Dalla scrittura di Alejandro Zambra ci si aspetta di tutto. Chi ha letto "I miei documenti" sa che lo scrittore cileno sa imbastire trame fantasiose, a volte impenetrabili.
Il segreto sta nell'affidarsi completamente, dimenticare la realtà e seguire i suoi saltelli intellettuali e visionari.
Dire che "Storie di alberi e bonsai", pubblicato da Sellerio, è diviso in due racconti è assolutamente riduttivo. In entrambe le narrazioni si concentrano infiniti mondi virtuali che possono incontrarsi o seguire strade distanti e irraggiungibili.
Unica cifra comune è la libertà ideativa, la necessità di non programmare un finale. Tutto è affidato al caso, alle variabili del destino.
"Forse da sempre non ha fatto altro che seguire delle immagini" riflette Juliàn, uno dei personaggi chiave.
Ed è questo uno degli obiettivi del libro, impedirci di essere tormentati dalla noia, prospettando non un Altrove ma tante possibili vie di fuga.
Se una donna scompare non è indispensabile sapere i retroscena, basta lasciare aperta una porta. Sarà il lettore a scegliere quali meandri spaziali visitare.
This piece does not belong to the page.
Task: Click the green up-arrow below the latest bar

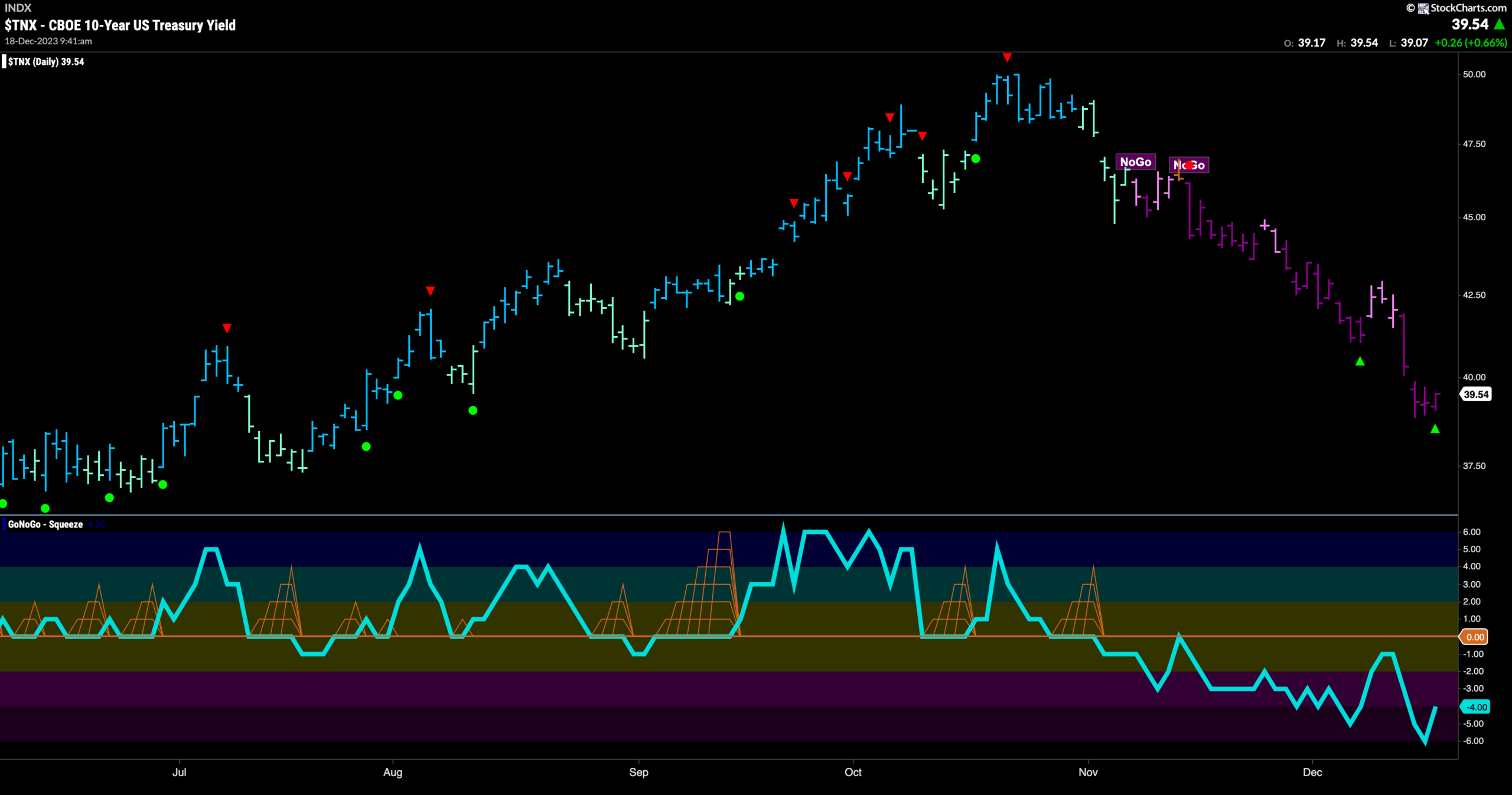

Certamente il ruolo del narratore nell'architettura del testo è fondamentale, è un accompagnatore colto, appassionato di classici che vengono citati solo per creare una doppia lettura. Il libro nei libri o dei libri, tecnica non facile da seguire ma riuscitissima.
"Sarebbe meglio affrontare di petto, se non la vita, che è una cosa troppo grande, la fragile impalcatura del presente." Quel presente dove l'amore è un fuggevole respiro, "un luogo di transito", dove niente è come appare.
Solo specchi che ci rimandano ombre sognate, forse desiderate e il bonsai, simbolo del nostro bisogno di curare, custodire, proteggere la fantasia.